Romare Bearden mined a wide range of sources: the Bible, the writings of French satirist François Rabelais, his childhood memories of Mecklenburg County in North Carolina, the people and streets of Harlem, the epic poems of Homer, and more. He revisited many of these themes time and time again. Thus he made ink drawings and watercolors inspired by Homer’s Iliad in the 1940s, and a series of twenty collages based on The Odyssey in 1977.

Bearden’s collages drew strong praise when they were exhibited at the Cordier & Ekstrom Gallery in New York’s Upper East Side in the spring of 1977, and he went on to make watercolor versions around the same time.

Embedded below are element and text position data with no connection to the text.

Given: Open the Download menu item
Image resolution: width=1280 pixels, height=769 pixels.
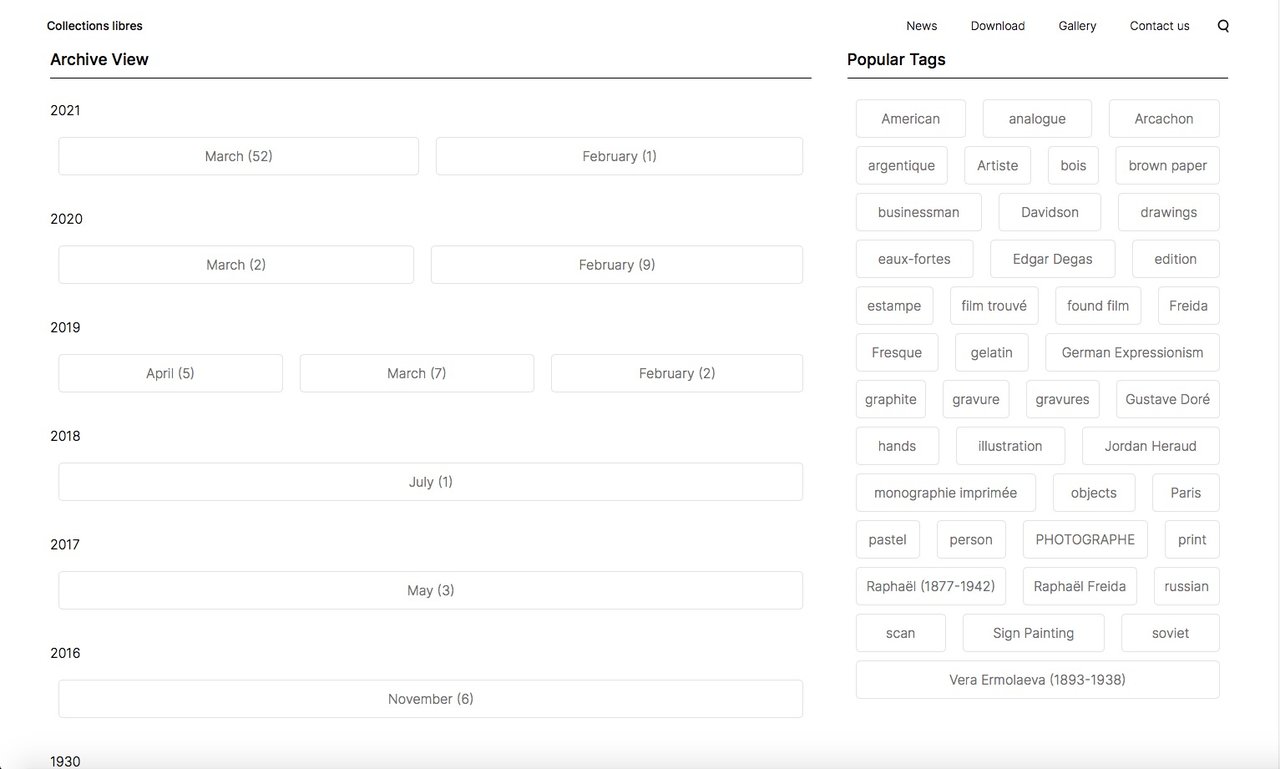Looking at the screenshot, I should 997,25.
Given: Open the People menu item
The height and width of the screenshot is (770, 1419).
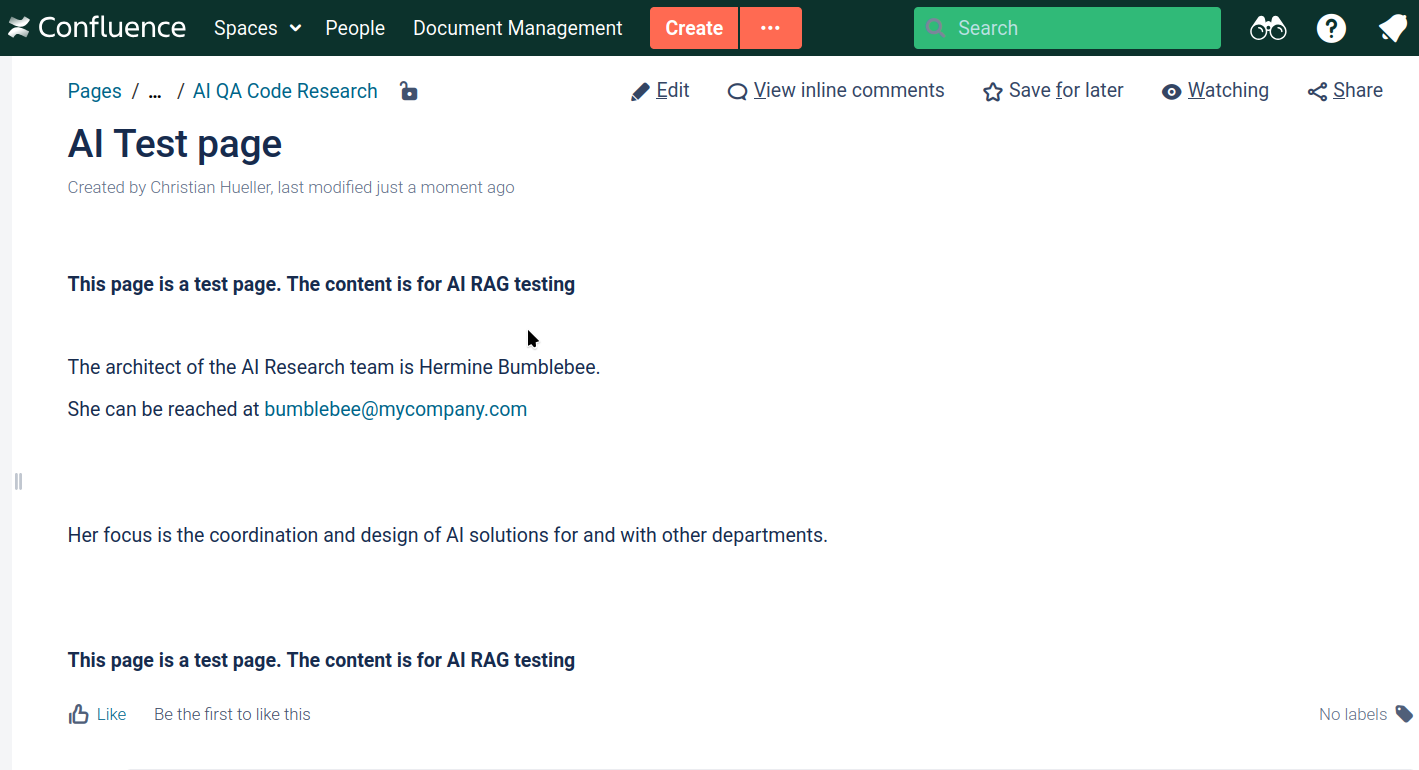Looking at the screenshot, I should (x=355, y=28).
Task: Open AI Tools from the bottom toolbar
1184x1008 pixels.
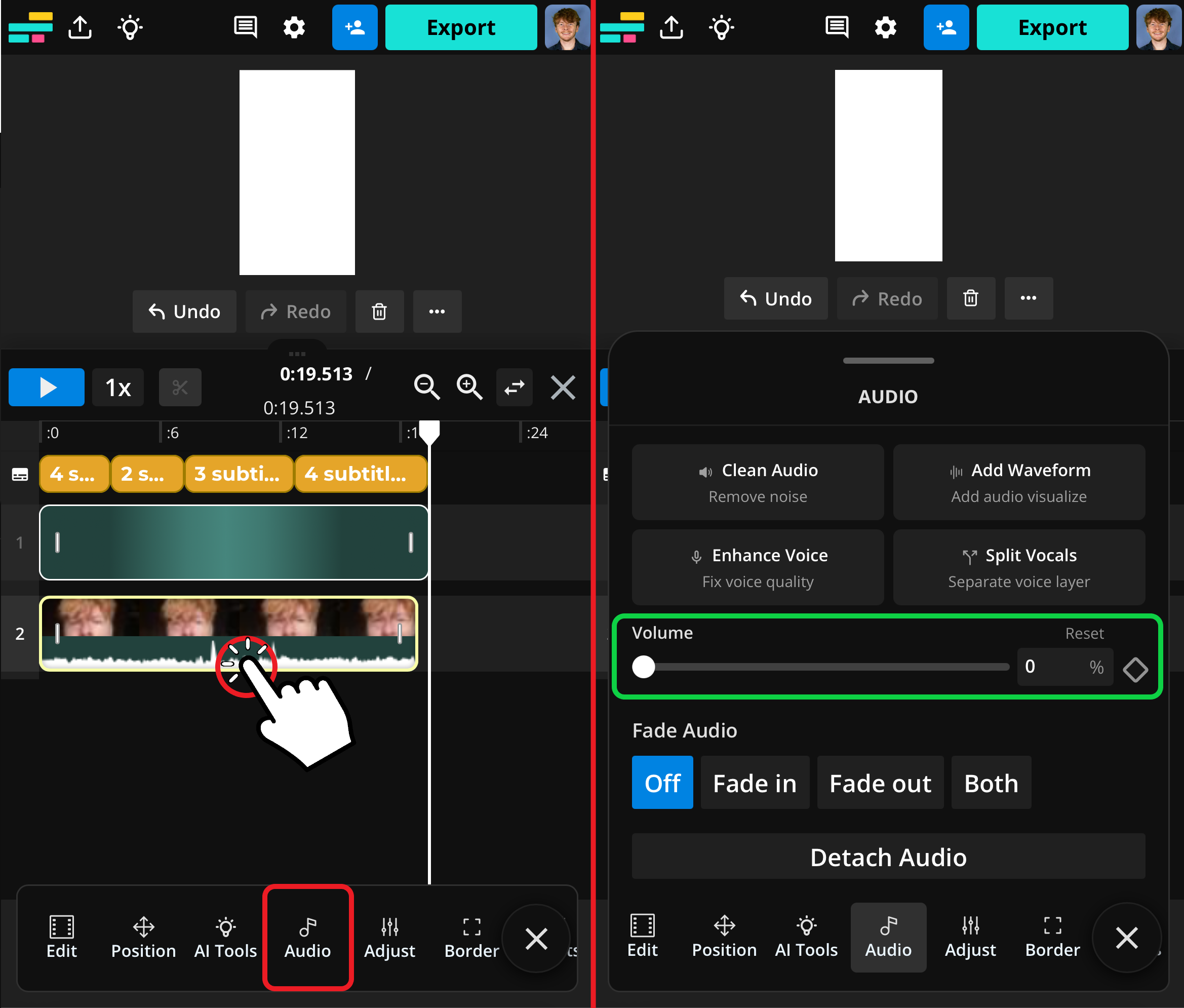Action: coord(225,937)
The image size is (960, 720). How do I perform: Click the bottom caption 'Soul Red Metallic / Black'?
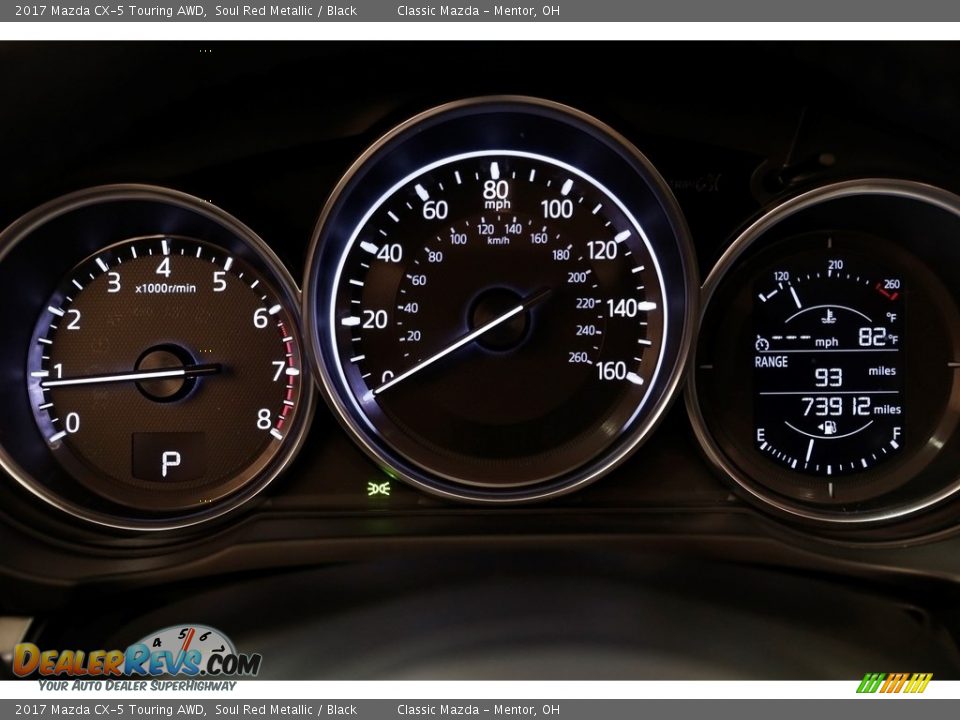click(x=285, y=710)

About two years later, he translated six of the collage compositions into screenprints, which were published as the Odysseus Suite in 1979.

Inscription

lower left in graphite: 65/125; lower right in graphite: Romare Bearden; lower right verso in graphite by unknown hand: ODYSSEUS Leaves / Nausicaa / BEA-6 / 800

Marks and Labels

blindstamp: HMK (for printer Mohammad Omer Khalil, New York)

Provenance

(Bill Hodges, NY); gift to NGA, 2013

Associated Names

Bill Hodges Gallery

Bibliography

1992
Gelburd, Gail and Alex Rosenberg. A Graphic Odyssey: Romare Bearden as Printmaker. Exh. cat., University of Pennsylvania Press, 1992: 44.